Foot in the Door” strategies
This goes back to the days of door-to-door sales, when a salesman might put his foot in the door (literally) in order to prevent the homeowner from shutting it, thus ending any chance he had at making a sale.
The foot in the door principle, sometimes referred to as FITD, works like this: if you can get someone to agree to something small, they’re more likely to agree to something bigger next time.
Ask for an email address. Or a very small donation: “Would you be willing to help by giving a donation? Every penny will help”. Once the user has given you an email address or small donation, they become more likely to do something else — something bigger – next time.

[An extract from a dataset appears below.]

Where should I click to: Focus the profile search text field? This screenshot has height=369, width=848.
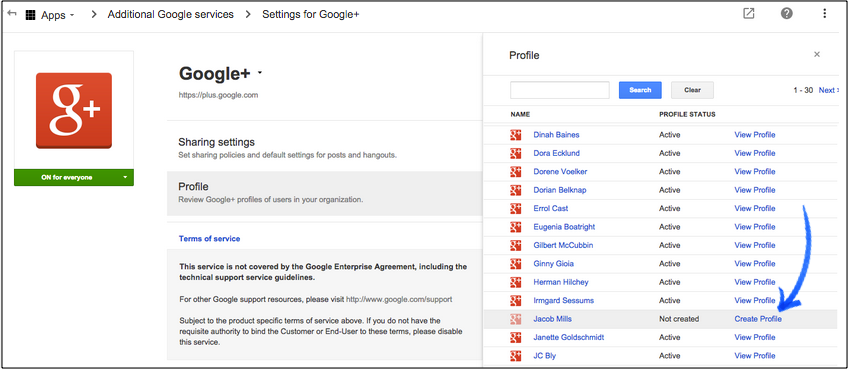(560, 90)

Ask for a test, or help, not for a purchase
A CTA that says “Test It Now,” or “Give it a try” The way you ask for things is critical. If you can put it as a test, rather than as a purchase or commitment, the user is more likely to respond positively. A CTA that says “Try It Now,” or “Free Consultation” are very effective and your next appeal can be “Well, now that you’ve tried it, why not buy it?”
Surveys are like this too. Try the “Could I ask you a question?” technique. For some reason, people like to take surveys. If you can get someone to fill out a survey, especially one of those “what kind of person are you” surveys, you have a greater likelihood of gaining their buy-in later.

Fitts’s Law
Fitts’s law predicts that the time required to rapidly move to a target area is a function of the ratio between the distance to the target and the width of the target.

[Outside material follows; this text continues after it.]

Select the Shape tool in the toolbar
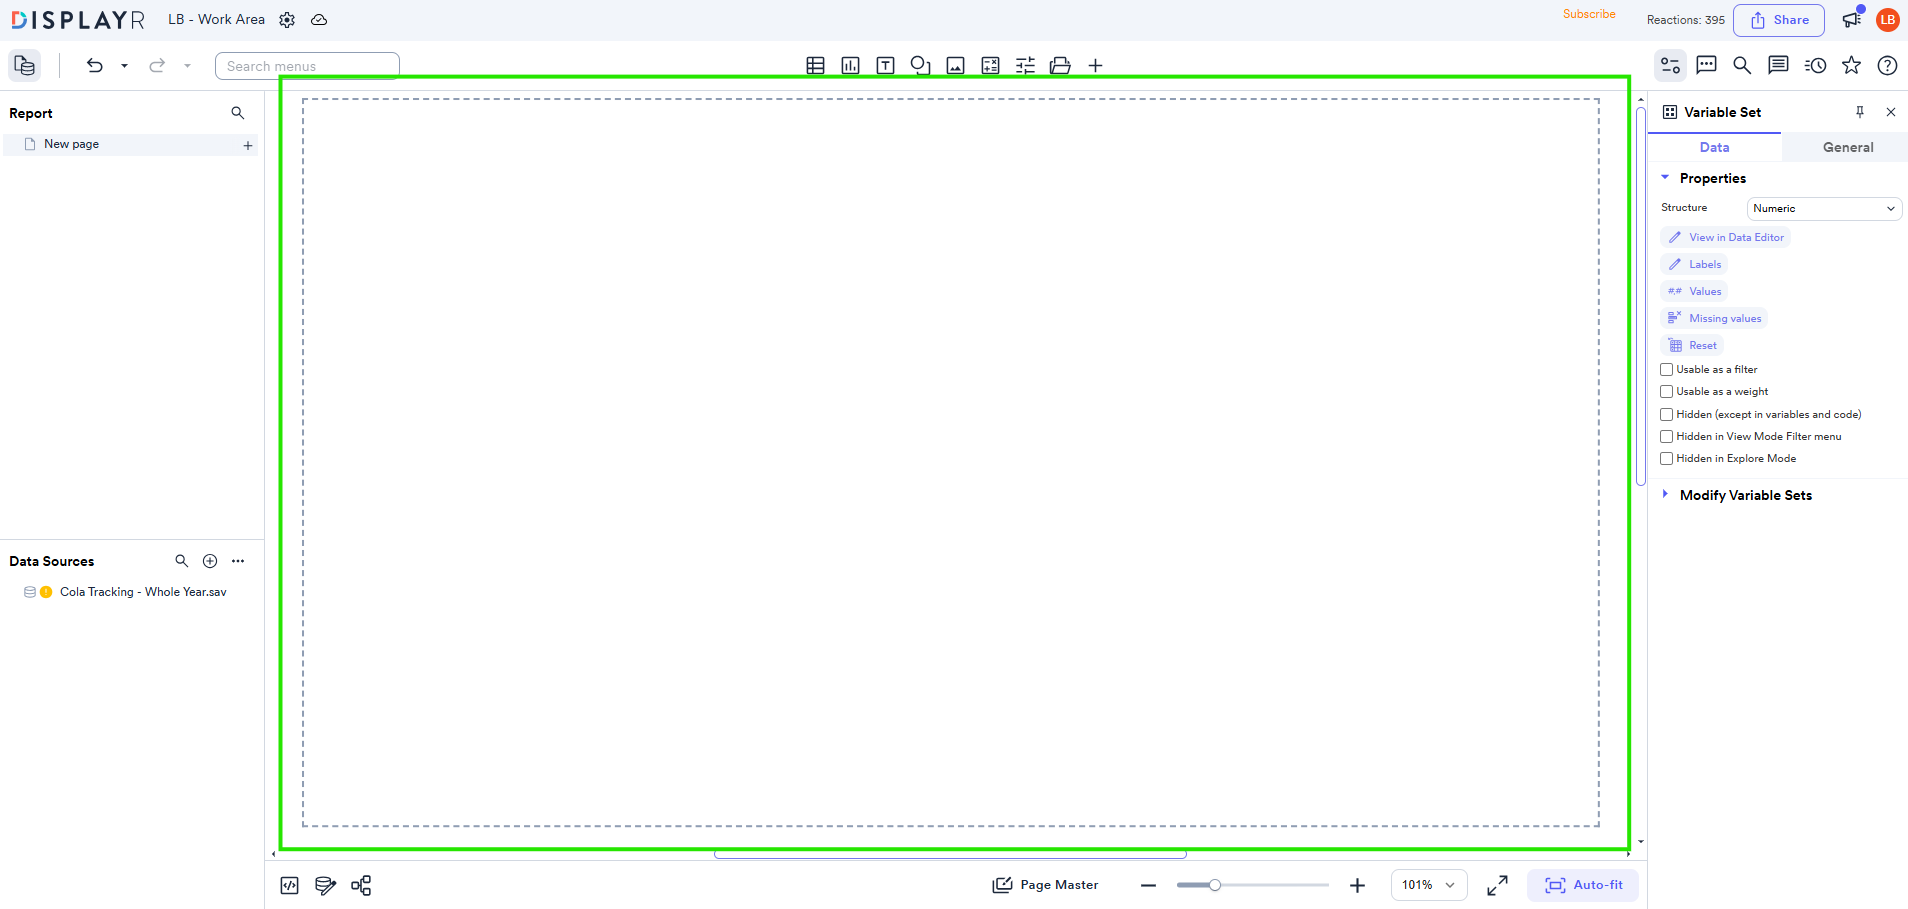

We all know page load speeds affect conversion rates and so does the time it takes to complete an action. Fitt’s Law has two components to prescribe how long it takes to move a mouse to a desired area:
The distance to the target.
The size of the target.
If you want to increase conversions for sales or signups, either decrease the distance between elements or make buttons larger. Conversely, if you want to deter an action do the opposite.

Reduce Options
Mark R. Lepper from Stanford University and Sheena Iyengar from Columbia University offered shoppers a free sample of jelly. One day there was 24 flavors to choose from and 6 on a different day. With more flavors, 20% more people stopped to take a sample but only 3% of those people made a purchase. When only 6 different jellies were offered, 30% of people made a purchase.
If you’re unsure how many options to give a customer, start with the minimum amount that you need to complete a sale or gain a sign up then track analytics and slowly add options until sales drop off.

Social Proof
As much as we would like to think we are independent and free thinking, science proves the opposite. We are a social species like bees and termites. Science calls this a super organism. It’s a bit of a letdown, I know, but you an use this to your advantage. Social Proof is one of the most powerful tools in your arsenal.

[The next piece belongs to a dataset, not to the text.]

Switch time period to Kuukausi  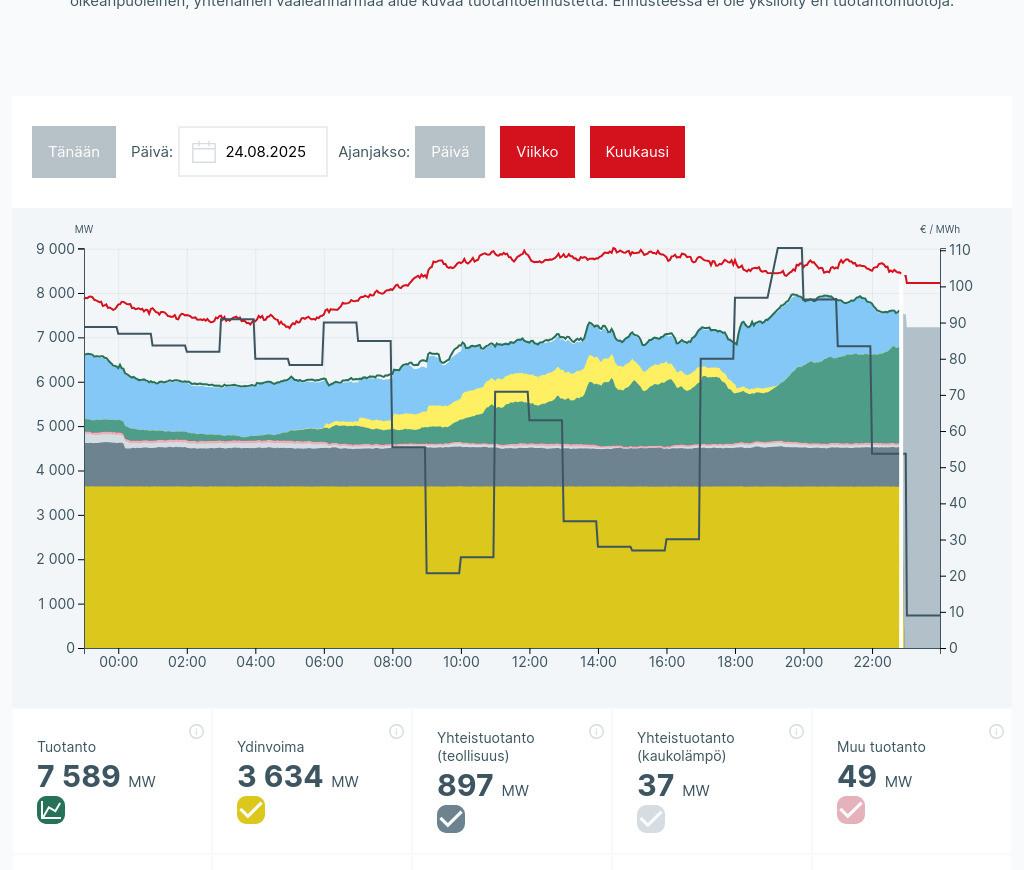click(x=637, y=152)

Always include real testimonials from happy customers. Don’t make them up, people can see that from a mile away. They should also include an image of the customer (unless the pictures are poor quality) as this increases believability. Video testimonials work even better.
Media coverage, well known logos and links to articles are other powerful Social Proof that build credibility if displayed on your website. This should be displayed directly on your homepage and on sales pages.
Lastly, in your footer you should also include Social Proof such as memberships, ratings and awards.